In the end, these liner notes are really notes about me. They are notes about escaping: autobiography, memoir, journal writing, blog posts. Maybe your term is: personal writing. The liner note offers a supplement to the thing purchased: in addition to the music, I get this comic, this commentary, this additional piece of information, this something that is not the music. The liner note may tell the story of the record or it may tell another story all together. Barthes may have found the liner notes the perfect addition to the autobiography: they are marginalia. In 1981, I may have been finishing sixth grade at F.C. Martin. All of the city’s suburban white kids were bussed into an African American neighborhood to attend a school that had only one grade: six. In 1981, I may have been listening to the first record I ever bought, The Blues Brothers soundtrack. In 1981, in Miami, Florida, I ran a timer on my stereo and tape deck to tape the late night show on WSHE (”She’s Only Rock and Roll”). I believed that radio stations secretly play “the good stuff” late at night when few people are listening. In 1981, I figured out that Journey was a super group assembled out of the pieces that once made up Santana, the Frank Zappa band, and the Steve Miller Band. In 1981, a cartoon movie called Heavy Metal was the most exotic thing I’d ever seen. Nudity, rock and roll, and cartoons all mixed as one. I taped it off of Showtime and watched it over and over. These are my marginalia; these are my liner notes. These are the reasons for writing about music. To line the music with myself. I am the reference of every image, as Barthes once wrote. I am the reference of every album.

7 Comments

  1. Really loving these liner notes pieces, and I remember this album really well– my older brother had it (along with the REO Speedwagon album of the same period– can’t remember the title), and he played it constantly. And that reminder of the big ESCAPE posters in record stores brought back a lot of memories.

    Comment by Brian — February 27, 2008 @ 10:39 am

  2. You’re probably thinking of High Infidelity. That album was huge for its time.

    Comment by jrice — February 27, 2008 @ 12:24 pm

  3. Yes! That was the one I was thinking of, thanks!

    Comment by Brian — February 27, 2008 @ 12:35 pm

  4. In the early 80s was in Tampa with my friends sneaking peeks at Heavy Metal whenever my friend’s mom wasn’t looking.
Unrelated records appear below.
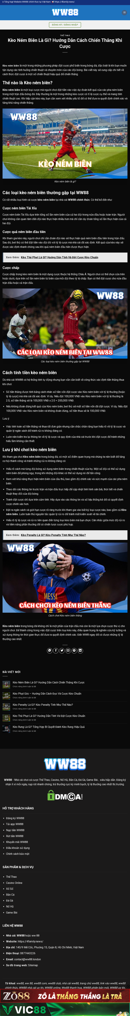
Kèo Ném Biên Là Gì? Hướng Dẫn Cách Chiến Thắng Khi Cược (48, 682)
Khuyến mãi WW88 (17, 842)
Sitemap (33, 965)
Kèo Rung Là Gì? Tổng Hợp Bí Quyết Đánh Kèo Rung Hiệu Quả (49, 726)
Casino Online (14, 882)
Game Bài (11, 912)
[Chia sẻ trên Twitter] (62, 651)
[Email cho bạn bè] (68, 651)
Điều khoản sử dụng (18, 848)
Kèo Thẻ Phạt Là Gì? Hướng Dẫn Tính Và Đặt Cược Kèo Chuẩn (49, 716)
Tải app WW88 (14, 824)
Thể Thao (65, 35)
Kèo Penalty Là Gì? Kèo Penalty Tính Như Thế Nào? (43, 704)
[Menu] (124, 13)
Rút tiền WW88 (14, 836)
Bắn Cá (10, 894)
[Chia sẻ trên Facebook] (56, 651)
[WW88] (65, 12)
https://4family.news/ (30, 941)
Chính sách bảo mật (17, 853)
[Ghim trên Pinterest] (74, 651)
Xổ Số (9, 888)
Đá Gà (9, 900)
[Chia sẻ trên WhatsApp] (49, 651)
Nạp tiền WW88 (15, 830)
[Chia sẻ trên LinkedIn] (80, 651)
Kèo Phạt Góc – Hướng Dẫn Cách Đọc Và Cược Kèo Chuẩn (47, 693)
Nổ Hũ (10, 906)
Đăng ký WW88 (15, 818)
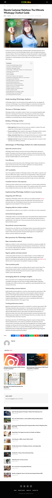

For us, Devo and Toni Basil mixed comfortably with Pink Floyd and Blue Oyster Cult. The Police were still edgy. I left for Minneapolis and Prince, but found Husker Du and the Replacements. Through music, or at least my affiliations with some and not others, though, I would re-create myself… escape, or in another version of what I hear you to saying, line myself with its notes.

    Comment by dave's not here — February 28, 2008 @ 11:34 am

  5. Wow, what Journey member(s) were in Zappa’s band?! I never knew that someone made the surreal leap from backing Frank Zappa to backing Steve Perry.

    Comment by Bill — March 4, 2008 @ 3:02 pm

  6. Aynsley Dunbar.

    Comment by jrice — March 4, 2008 @ 6:06 pm

  7. Interesting–thanks for the link. I looked at his bio on the page…Dunbar also drummed on those big Whitesnake singles in the 80s. Bizarre career.